==== Supplied passage ====
Matthew Littlewood, in reply to
Some context is that in "gold star" science you usually want to be 95 or 99 percent certain. Nate went with 92%, but he is more of a poker player I suspect.
Funnily enough, Silver's admitted he's used his skills in poker player to clean up in online and "friendly" tournaments. He once joked that he became interested in politics when various states started outlawing online poker so he began writing to Congressmen about it :)
Meanwhile, it looks like first of the Obama/House Republicans faceoffs has already started.. I would expect Obama not to budge as easily as he done in the past.

Peter Green, in reply to
The graph in that second link was made with my script here. Brad disagrees with some of the assumptions used (e.g. fixed "house effect" and constant smoothing parameter), so I don't want to tar him with any of my simplifications.

BenWilson, in reply to
Email Twitter
Hopefully it means there is a 92% chance that the statement "Obama gets 270 or more Electoral College votes" is true. What's missing of course is reporting of confidence intervals and such.
So 92% isn't the confidence interval itself, relating to the statement "Obama gets 270 or more Electoral College votes", calculated from a probability density function of how many votes he will get (however they came by that p.d.f)?

David Hood, in reply to
Email
So 92% isn’t the confidence interval itself, relating to the statement “Obama gets 270 or more Electoral College votes”,
You are kind of sorta correct that it is not the case that 92% is the confidence interval. Let's try this summary of Step 7 of Nate's methodology:
From the polls (plus some inhouse adjustments known only to Nate), each state race has an expect result, and some uncertainty.
====
▸ **Questions on the material**
a) Reproduce the forum thread from "Matthew Littlewood, in" up to and including "of my simplifications.".
b) Summarize the forum thread in two sentences.
==== Source information ====
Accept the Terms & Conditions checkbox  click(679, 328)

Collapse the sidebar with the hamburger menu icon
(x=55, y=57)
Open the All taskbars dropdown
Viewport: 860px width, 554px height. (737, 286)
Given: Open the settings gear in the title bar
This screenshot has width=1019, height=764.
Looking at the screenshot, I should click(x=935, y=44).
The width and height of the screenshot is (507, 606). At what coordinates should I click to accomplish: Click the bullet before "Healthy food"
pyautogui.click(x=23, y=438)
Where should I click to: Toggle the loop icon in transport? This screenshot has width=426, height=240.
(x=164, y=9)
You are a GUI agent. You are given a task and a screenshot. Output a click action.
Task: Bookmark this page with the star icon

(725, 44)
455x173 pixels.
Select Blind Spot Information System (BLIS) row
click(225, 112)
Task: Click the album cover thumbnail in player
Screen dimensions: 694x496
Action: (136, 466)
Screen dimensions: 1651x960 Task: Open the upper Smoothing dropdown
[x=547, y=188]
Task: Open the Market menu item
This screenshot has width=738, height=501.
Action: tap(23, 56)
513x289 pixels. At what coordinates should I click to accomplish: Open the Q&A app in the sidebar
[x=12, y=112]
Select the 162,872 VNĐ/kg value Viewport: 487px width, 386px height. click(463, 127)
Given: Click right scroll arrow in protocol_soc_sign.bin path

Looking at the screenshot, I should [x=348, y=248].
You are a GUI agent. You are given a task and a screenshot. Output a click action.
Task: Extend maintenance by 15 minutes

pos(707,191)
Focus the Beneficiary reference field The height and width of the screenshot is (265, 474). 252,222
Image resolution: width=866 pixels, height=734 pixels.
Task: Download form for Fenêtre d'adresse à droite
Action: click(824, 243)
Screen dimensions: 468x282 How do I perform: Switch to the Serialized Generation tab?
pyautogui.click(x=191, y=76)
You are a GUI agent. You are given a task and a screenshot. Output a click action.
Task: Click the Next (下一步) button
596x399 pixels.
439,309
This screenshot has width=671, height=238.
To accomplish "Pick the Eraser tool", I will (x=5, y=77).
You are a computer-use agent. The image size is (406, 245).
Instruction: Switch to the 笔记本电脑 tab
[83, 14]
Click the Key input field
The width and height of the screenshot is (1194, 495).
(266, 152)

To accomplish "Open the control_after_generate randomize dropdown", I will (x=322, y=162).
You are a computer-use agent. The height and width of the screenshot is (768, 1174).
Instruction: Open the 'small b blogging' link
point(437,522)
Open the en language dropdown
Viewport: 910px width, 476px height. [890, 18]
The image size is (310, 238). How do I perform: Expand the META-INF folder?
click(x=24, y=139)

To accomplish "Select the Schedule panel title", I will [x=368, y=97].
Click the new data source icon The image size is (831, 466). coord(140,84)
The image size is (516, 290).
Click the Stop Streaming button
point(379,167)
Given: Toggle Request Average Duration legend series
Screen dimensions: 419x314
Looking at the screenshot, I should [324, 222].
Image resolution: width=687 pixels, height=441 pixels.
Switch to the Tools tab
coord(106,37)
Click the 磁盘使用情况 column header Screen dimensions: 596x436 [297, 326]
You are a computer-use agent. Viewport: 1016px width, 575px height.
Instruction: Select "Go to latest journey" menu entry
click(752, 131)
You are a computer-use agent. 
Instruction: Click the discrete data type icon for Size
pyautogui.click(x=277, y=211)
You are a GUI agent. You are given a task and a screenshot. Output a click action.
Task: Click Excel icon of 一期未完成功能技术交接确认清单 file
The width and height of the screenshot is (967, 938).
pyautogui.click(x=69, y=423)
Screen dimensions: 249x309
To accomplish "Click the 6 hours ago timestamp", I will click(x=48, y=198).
====
▸ **Solutions to each task**
a)
Matthew Littlewood, in reply to
Some context is that in "gold star" science you usually want to be 95 or 99 percent certain. Nate went with 92%, but he is more of a poker player I suspect.
Funnily enough, Silver's admitted he's used his skills in poker player to clean up in online and "friendly" tournaments. He once joked that he became interested in politics when various states started outlawing online poker so he began writing to Congressmen about it :)
Meanwhile, it looks like first of the Obama/House Republicans faceoffs has already started.. I would expect Obama not to budge as easily as he done in the past.

Peter Green, in reply to
The graph in that second link was made with my script here. Brad disagrees with some of the assumptions used (e.g. fixed "house effect" and constant smoothing parameter), so I don't want to tar him with any of my simplifications.

b) The thread discusses Nate Silver's 92% figure, which falls short of the 95 or 99 percent certainty usually wanted in "gold star" science, and mentions that Silver has used his poker skills in online and "friendly" tournaments. David Hood says that 92% is not the confidence interval and begins summarizing Step 7 of Nate's methodology, in which each state race has an expected result and some uncertainty drawn from the polls.